Hudbay reports $5.7m net loss in Q2

28th July 2016 By: Anine Kilian - Contributing Editor Online

JOHANNESBURG (miningweekly.com) – TSX-listed base metals producer Hudbay Minerals reported a net loss and loss per share of $5.7-million and $0.02, respectively, in the second quarter of 2016 compared with a first-quarter net loss of $15.8-million, representing the company’s sixth consecutive quarterly loss.

The company’s losses in the second quarter of 2016 were affected by non-cash cash flows generated from operating activities, which increased to $137.5-million from $10.4-million in the second quarter of 2016.

In addition, the company reported that operating cash flow before change in non-cash working capital increased to $75.1-million in the current quarter.

Operating cash flow in the quarter benefited from substantially higher copper and precious metals sales volumes, owing to the Constancia project, located in southern Peru, which reached commercial production on April 30, 2015.

Total liquidity increased to $293.5-million compared to $190.1-million at the end of the first quarter of 2016, including new commitments of $30-million under Hudbay's revolving credit facilities

The increase in sales volumes and associated economies of scale more than offset the decline in realised sales prices of copper and zinc metals compared with the same quarter last year.

"We continue to be pleased with Constancia's strong operating performance and the cost efficiencies achieved at all of our operations, resulting in positive free cash flow generated from the business," said CEO Alan Hair.

He added that the company remained on track to meet the cost-reduction initiatives it announced earlier this year, as well as its production, operating and capital cost guidance for 2016.

Notwithstanding lower copper and zinc realised prices, revenues nearly doubled and gross profit increased more than ten-fold as a result of higher sales volumes and cost improvements at Hudbay's operations.

The sales of copper contained in concentrate lagged production in the second quarter of 2016 mainly as a result of a delay in loading a 20 000 t parcel of concentrate at the port of Matarani, in Peru, owing to extended ocean swells in late June.

Earnings a share and operating cash flow per share would have been $0.02 and $0.05 higher, respectively, if this parcel had loaded before the end of the second quarter of 2016.
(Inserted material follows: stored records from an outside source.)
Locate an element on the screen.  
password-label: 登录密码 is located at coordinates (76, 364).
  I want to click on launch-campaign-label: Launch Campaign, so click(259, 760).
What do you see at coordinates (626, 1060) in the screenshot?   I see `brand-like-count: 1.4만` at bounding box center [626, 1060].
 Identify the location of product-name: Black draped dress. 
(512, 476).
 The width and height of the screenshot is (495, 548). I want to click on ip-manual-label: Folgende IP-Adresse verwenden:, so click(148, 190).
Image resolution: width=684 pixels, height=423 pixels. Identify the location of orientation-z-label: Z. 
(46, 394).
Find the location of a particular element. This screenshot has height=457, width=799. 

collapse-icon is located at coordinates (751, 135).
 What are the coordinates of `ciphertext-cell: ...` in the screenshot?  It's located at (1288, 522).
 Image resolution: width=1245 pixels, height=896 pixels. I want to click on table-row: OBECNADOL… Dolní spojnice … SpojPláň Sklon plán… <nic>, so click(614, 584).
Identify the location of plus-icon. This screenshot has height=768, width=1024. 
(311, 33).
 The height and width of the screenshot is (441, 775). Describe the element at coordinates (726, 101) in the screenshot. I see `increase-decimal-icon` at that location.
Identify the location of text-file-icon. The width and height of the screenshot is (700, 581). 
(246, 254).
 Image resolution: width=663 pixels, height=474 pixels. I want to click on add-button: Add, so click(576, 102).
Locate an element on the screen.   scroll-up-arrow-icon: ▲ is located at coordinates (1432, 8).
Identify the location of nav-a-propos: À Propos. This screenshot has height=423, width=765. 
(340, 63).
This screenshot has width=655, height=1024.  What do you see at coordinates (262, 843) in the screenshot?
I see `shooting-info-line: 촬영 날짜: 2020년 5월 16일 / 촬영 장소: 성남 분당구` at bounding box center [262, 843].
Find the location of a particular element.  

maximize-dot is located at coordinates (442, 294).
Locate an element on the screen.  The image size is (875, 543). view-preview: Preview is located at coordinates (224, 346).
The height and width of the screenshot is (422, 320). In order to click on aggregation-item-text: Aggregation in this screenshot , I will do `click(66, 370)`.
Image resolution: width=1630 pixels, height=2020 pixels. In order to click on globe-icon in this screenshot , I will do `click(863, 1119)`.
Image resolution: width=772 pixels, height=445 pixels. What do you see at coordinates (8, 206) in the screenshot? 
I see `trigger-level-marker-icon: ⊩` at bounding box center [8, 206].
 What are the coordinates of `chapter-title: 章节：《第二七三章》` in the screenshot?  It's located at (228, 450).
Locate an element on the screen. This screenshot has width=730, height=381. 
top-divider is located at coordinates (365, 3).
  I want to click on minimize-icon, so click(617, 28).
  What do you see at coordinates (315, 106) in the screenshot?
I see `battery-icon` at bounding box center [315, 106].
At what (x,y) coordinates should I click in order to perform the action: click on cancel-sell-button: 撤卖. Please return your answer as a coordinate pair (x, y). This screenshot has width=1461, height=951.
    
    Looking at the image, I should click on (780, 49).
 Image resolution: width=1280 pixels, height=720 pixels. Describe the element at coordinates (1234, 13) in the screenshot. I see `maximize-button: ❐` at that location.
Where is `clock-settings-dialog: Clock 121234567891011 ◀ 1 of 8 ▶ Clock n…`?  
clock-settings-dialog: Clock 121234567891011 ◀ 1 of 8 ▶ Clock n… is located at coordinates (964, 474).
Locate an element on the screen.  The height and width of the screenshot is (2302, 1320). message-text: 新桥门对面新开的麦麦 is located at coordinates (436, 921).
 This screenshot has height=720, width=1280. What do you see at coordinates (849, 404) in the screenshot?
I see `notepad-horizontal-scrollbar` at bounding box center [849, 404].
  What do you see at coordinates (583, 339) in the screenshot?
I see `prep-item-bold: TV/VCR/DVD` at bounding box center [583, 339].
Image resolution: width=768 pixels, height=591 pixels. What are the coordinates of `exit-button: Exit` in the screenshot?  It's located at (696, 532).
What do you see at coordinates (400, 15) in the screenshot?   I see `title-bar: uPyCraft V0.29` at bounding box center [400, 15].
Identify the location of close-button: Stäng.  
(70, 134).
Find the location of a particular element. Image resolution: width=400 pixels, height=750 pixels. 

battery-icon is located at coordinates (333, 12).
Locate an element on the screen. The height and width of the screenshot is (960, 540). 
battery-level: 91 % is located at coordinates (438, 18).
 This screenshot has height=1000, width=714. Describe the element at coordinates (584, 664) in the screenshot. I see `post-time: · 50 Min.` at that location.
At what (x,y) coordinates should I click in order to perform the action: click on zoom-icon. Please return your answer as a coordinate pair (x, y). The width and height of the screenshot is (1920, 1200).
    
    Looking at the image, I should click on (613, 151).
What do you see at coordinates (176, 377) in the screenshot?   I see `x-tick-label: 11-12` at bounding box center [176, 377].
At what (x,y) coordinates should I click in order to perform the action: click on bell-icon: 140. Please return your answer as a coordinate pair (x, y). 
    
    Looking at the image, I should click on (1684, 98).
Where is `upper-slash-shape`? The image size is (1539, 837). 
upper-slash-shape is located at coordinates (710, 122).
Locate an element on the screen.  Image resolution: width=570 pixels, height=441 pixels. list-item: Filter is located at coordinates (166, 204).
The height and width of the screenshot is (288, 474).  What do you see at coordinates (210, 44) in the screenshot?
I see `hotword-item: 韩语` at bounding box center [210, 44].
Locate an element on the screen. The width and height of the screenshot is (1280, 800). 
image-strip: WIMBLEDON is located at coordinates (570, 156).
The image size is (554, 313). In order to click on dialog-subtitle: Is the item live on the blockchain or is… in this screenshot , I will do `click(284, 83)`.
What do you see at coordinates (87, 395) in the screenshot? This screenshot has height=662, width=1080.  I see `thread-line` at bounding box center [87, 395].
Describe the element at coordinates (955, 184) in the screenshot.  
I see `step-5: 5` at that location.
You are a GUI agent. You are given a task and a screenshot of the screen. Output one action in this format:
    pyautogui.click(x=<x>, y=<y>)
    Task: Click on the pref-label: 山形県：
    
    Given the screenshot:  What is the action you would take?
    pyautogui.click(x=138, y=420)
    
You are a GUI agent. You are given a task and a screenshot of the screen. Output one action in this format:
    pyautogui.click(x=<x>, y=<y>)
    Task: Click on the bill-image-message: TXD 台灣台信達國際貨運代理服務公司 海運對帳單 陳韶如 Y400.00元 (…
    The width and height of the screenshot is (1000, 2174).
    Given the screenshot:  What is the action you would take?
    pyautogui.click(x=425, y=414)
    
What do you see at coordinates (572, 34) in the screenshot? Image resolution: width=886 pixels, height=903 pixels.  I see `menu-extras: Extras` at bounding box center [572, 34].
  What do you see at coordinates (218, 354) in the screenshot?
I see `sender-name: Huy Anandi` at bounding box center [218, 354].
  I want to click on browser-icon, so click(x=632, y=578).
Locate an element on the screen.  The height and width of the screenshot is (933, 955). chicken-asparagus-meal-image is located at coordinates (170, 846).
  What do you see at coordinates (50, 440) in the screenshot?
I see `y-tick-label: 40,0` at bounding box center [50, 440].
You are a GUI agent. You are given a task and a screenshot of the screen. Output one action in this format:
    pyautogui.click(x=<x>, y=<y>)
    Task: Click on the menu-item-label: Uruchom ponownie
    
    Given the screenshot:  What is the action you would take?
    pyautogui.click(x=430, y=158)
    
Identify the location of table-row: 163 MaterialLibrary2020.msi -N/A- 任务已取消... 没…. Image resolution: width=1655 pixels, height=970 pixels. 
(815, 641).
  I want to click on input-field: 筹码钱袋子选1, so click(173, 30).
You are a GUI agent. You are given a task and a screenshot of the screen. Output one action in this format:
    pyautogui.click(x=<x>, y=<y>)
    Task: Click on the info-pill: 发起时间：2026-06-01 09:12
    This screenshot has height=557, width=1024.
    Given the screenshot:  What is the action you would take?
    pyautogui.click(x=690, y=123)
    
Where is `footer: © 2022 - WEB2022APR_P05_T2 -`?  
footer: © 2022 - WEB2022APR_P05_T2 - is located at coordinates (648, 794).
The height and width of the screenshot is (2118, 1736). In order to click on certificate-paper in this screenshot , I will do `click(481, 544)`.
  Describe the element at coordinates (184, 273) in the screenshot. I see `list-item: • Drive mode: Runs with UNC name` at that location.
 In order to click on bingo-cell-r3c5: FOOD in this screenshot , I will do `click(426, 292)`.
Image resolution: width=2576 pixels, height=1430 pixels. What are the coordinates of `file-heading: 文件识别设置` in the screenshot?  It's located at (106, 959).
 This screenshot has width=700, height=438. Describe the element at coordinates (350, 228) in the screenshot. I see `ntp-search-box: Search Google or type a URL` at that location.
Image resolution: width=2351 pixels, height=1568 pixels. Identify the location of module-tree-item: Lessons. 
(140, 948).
Hudbay advised that concentrate inventory at the Constancia mine site and the Matarani port are currently at normal working levels.

Meanwhile, during the second quarter, a Canadian chartered bank joined the syndicate for Hudbay's Canadian and Peruvian senior secured revolving credit facilities with $30-million in new commitments, bringing total commitments under the facilities to $530-million.

Including this additional credit availability, cash flow generated from the business and Peruvian sales tax refunds collected during the quarter totalled $293.5-million as at June 30, compared with $190.1-million as at March 31.

PERU OPERATIONS
Ore mined during the second quarter of 2016 at the company’s Constancia mining operations decreased slightly compared with the first quarter of 2016, as ore production rates were aligned to mill throughput rates.

Total copper recovery in the second quarter of 2016 was 82.7%, compared with 81.8% in the first quarter of 2016, as the metallurgy associated with the varying ore types is now better understood.

MANITOBA OPERATIONS
Ore mined at Hudbay's Manitoba mines in Canada during the second quarter of 2016 increased by 17% as a result of increased production at Lalor and 777. Copper grades were higher at Reed owing to the stopes mined, which was offset by lower copper grades at the 777 and Lalor mines.